The technical presentation of ToS: DotNW is respectable. The menus work fine and there is only slowdown in a few instances. I did catch a random bug with one of the skits, where the subtitles and character pictures did not change like they normally do throughout the skit, but I only ever saw that happen once throughout my playthrough.
The visuals in ToS: DotnW are fairly typical of JRPGs. The only real issue is that the facial features of all the character models are painted onto the polygon of their head. This gives the characters a very dated look. There is a cut scene in anime style that serves as the intro to the game that looks fairly nice, but this style is never used again. It was unfortunate that they decided to use the in-game engine for all of the scenes in the game, since the intro proved that the characters could look better if time were put into them. The visual style may have been chosen to maintain the style of the original title, but unfortunately this effort was wasted on me since I have not played the original.
The audio presentation of the game is a mixed bag. The voiceovers are fairly enjoyable,with only a few of them grating on my nerves (unfortunately one of these was the main character, but oh well). The music, on the other hand, was akin to what I would expect from a fantasy elevator. It was noticeably repetitive and at times utterly ridiculous. One moment that comes to mind was when a certain “badass” character was introduced and a blazing guitar riff was thrown into the mix to set the mood. This was incredibly cheesy and a brilliant move if they intended to make a joke of it, but something left me with the idea that this was not their intent.
The gameplay of the Tales titles are often lauded as being some of the best in the genre, and I can definitely see how some might think this, as the battle system was extremely fast paced and simplistic enough for people to easily get into. This also leads to the ease with which a friend can jump in and take over one of the other human characters for you without much coaching, which is a nice addition for a JRPG. Unfortunately there are definite camera issues. If you attempt to play with a friend and don’t want to stay in the same place all of the time, the camera will just pick one of you to follow and the other will simply have to try and guess at what is going on. There is also a certain shallowness to the battle system that can be disappointing over time, as you fight battle upon battle without much (if any) strategic thought and just let the rhythm of your combo attacks guide you.

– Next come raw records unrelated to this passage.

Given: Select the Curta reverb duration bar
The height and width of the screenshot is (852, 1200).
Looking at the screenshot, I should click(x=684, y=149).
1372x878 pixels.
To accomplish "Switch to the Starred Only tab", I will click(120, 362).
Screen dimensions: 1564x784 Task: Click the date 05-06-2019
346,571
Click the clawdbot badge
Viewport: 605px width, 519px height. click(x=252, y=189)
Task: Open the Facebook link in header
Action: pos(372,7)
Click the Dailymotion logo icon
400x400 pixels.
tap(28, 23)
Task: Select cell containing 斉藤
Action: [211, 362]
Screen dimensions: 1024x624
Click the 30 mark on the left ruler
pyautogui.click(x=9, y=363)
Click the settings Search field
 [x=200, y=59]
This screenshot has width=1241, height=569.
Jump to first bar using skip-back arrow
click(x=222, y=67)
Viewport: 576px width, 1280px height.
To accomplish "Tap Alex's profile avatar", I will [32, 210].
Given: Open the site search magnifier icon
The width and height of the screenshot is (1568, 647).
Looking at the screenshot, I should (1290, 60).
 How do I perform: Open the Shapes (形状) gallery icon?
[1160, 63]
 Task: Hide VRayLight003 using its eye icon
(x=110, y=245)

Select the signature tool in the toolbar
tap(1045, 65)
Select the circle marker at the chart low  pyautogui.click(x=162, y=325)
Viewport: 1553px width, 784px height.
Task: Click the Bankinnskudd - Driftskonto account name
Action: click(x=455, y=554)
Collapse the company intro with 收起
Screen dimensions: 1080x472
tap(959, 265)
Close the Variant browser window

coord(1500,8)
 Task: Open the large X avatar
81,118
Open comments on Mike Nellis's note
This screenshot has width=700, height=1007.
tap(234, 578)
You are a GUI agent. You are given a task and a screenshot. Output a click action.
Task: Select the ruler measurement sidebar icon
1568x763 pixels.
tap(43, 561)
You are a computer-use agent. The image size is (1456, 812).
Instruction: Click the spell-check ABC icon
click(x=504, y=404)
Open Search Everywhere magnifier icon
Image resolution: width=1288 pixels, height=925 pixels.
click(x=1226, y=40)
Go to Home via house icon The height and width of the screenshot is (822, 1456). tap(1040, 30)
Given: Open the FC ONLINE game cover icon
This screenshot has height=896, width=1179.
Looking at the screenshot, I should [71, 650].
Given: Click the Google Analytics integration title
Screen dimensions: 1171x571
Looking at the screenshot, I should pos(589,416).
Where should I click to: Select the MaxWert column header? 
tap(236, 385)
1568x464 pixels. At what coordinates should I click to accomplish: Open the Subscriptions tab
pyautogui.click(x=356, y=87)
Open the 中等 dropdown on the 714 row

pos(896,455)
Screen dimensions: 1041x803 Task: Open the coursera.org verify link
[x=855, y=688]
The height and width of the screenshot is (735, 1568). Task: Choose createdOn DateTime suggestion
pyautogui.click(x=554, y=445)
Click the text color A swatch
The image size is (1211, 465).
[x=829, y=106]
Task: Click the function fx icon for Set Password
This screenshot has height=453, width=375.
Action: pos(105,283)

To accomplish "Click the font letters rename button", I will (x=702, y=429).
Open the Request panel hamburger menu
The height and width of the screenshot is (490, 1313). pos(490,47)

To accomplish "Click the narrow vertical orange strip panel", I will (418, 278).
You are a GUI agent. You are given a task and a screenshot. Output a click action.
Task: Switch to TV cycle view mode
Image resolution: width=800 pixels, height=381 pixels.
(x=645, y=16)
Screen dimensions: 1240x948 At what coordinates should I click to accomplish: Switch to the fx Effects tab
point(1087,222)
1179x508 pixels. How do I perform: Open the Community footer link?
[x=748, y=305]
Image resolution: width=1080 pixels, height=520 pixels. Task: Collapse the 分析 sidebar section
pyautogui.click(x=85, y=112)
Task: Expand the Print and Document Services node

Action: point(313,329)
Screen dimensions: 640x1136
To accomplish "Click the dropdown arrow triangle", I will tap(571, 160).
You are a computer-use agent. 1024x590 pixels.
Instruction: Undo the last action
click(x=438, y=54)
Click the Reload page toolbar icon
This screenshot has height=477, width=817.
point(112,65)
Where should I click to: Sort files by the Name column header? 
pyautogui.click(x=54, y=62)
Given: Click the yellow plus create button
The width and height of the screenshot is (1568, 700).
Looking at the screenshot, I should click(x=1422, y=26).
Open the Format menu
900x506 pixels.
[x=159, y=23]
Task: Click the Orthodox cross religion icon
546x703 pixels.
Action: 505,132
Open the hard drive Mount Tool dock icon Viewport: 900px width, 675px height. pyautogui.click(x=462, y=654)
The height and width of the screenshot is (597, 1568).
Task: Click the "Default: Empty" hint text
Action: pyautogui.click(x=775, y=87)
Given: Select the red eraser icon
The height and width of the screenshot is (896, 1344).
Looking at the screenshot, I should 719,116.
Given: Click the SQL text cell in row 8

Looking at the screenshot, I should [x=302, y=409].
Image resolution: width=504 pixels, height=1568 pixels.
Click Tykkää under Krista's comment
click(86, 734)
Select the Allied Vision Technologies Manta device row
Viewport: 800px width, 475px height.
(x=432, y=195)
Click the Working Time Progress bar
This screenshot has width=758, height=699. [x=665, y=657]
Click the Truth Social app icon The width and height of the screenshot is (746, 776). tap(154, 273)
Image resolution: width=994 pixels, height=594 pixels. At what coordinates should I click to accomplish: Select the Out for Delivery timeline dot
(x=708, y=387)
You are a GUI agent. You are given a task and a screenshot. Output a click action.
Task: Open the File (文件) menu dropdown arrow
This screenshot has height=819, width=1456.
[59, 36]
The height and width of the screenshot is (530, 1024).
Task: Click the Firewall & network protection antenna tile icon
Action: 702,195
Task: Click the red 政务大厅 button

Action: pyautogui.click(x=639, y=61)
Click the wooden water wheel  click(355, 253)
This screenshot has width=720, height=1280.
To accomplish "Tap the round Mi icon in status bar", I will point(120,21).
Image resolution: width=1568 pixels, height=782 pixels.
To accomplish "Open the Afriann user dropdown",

My first playthrough of ToS: DotNW clocked in at around 32 hours. This is a decent amount of time, and I will admit that I did not partake in every single side quest available, so I could have definitely lengthened the time it took to finish. There is also a lot of incentive to play through the game twice or more because of the grade system, and I can foresee people who really love the game getting 2 to 3 playthroughs out of it.
I will admit that I probably sounded very harsh throughout this review, but I want to reassure anyone reading this that the second Tales of Symphonia is still a competent game that can be quite enjoyable. The skits are funny, Tenebrae is at times hilarious, and anyone who loves the game will definitely get multiple playthroughs, making for very good value. On the other side, the story often falls flat on its face when trying to be serious, the visuals are uninspired, and the main character is possibly the whiniest thing to have ever been born.